▶ **Records to process**
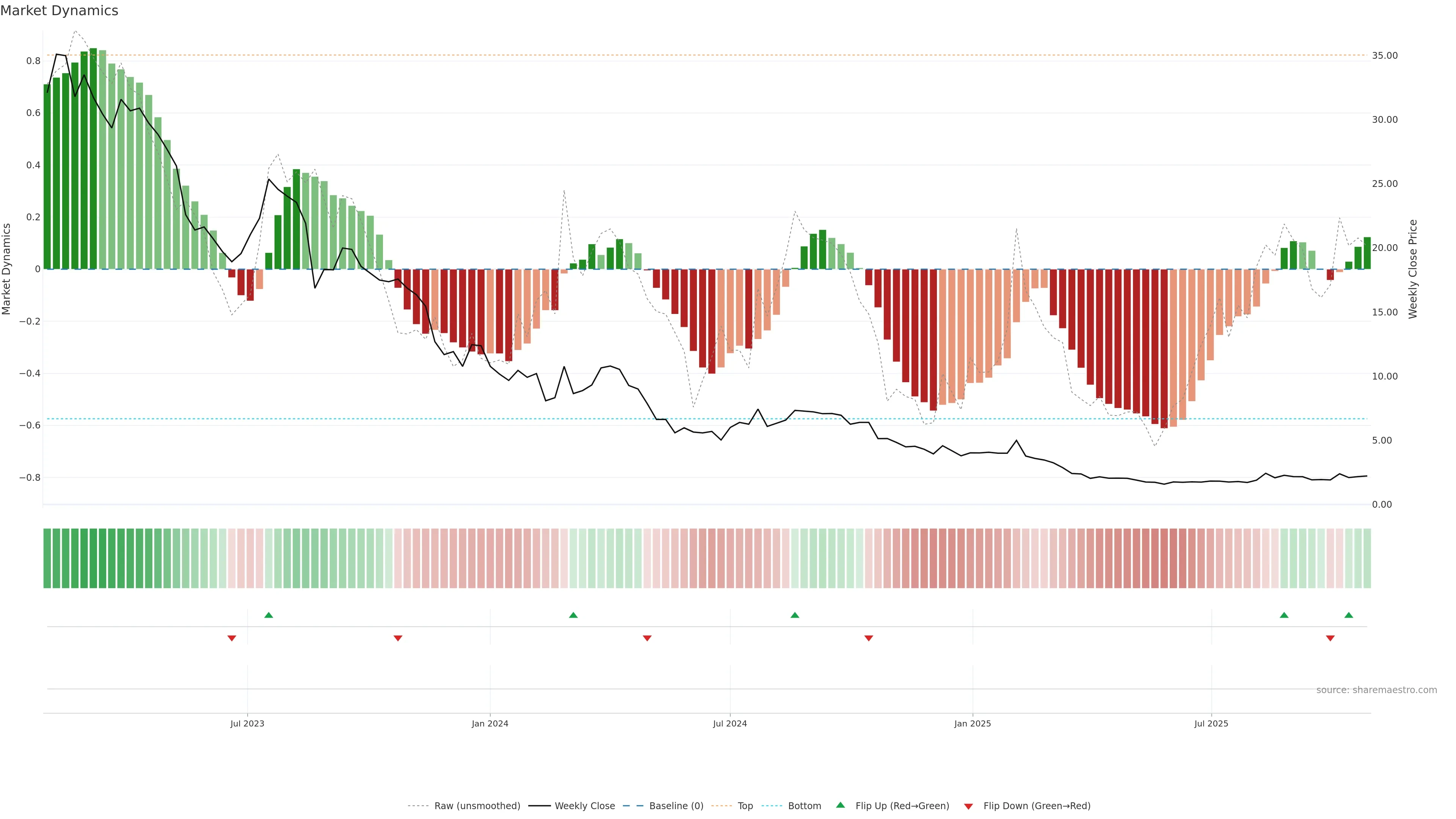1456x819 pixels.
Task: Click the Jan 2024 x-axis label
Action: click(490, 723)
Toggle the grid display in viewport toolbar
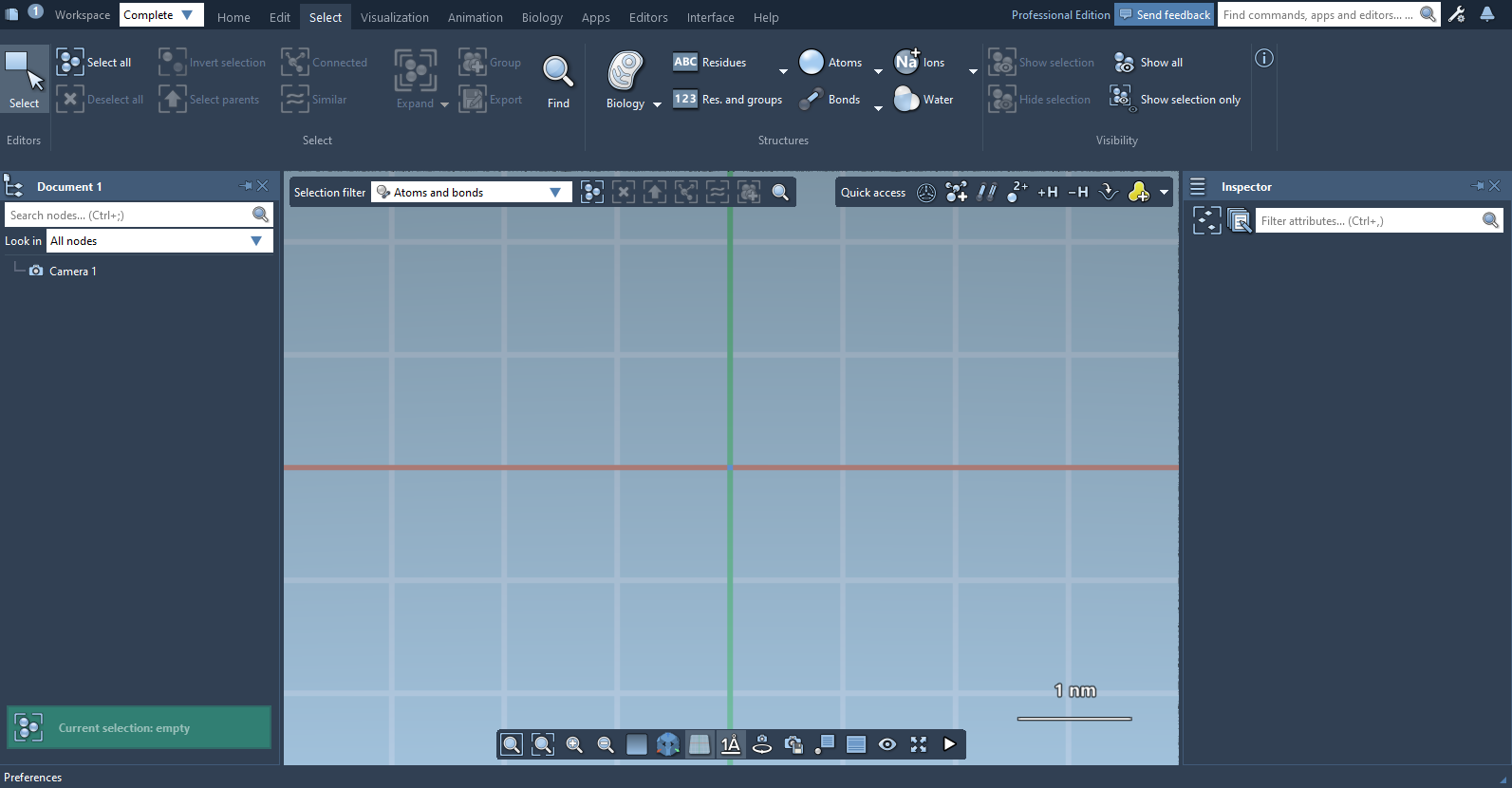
...
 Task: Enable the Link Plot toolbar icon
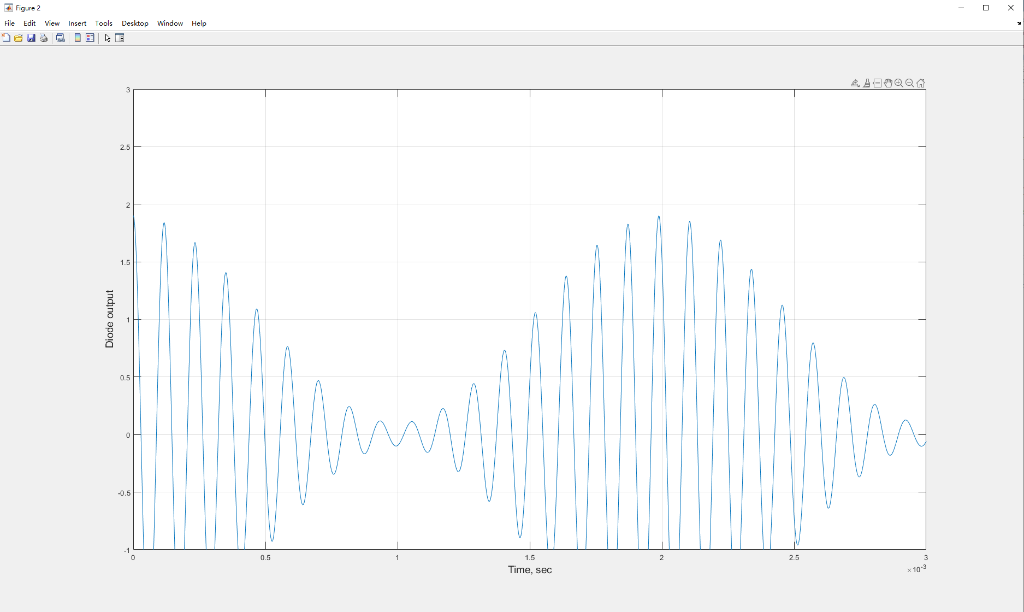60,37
...
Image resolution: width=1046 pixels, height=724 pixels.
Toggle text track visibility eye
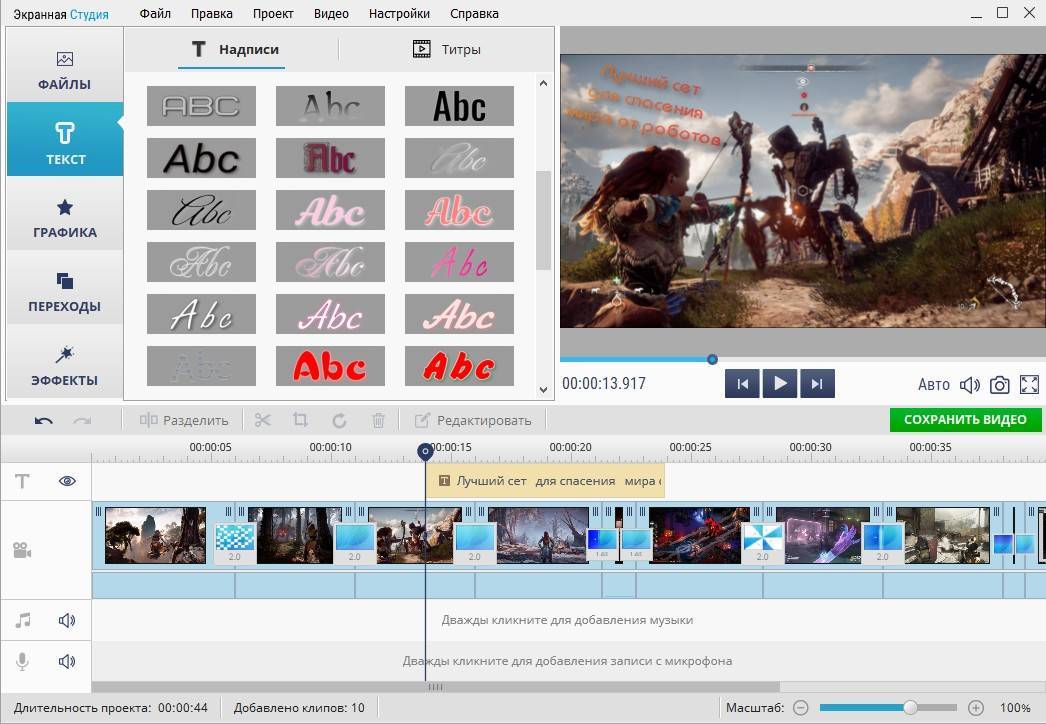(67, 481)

▶ **Written instruction**
Please count the lines in the items above that contain the string "Task", with case treated as significant, and reply with only that number.

▶ **Answer to the problem**
2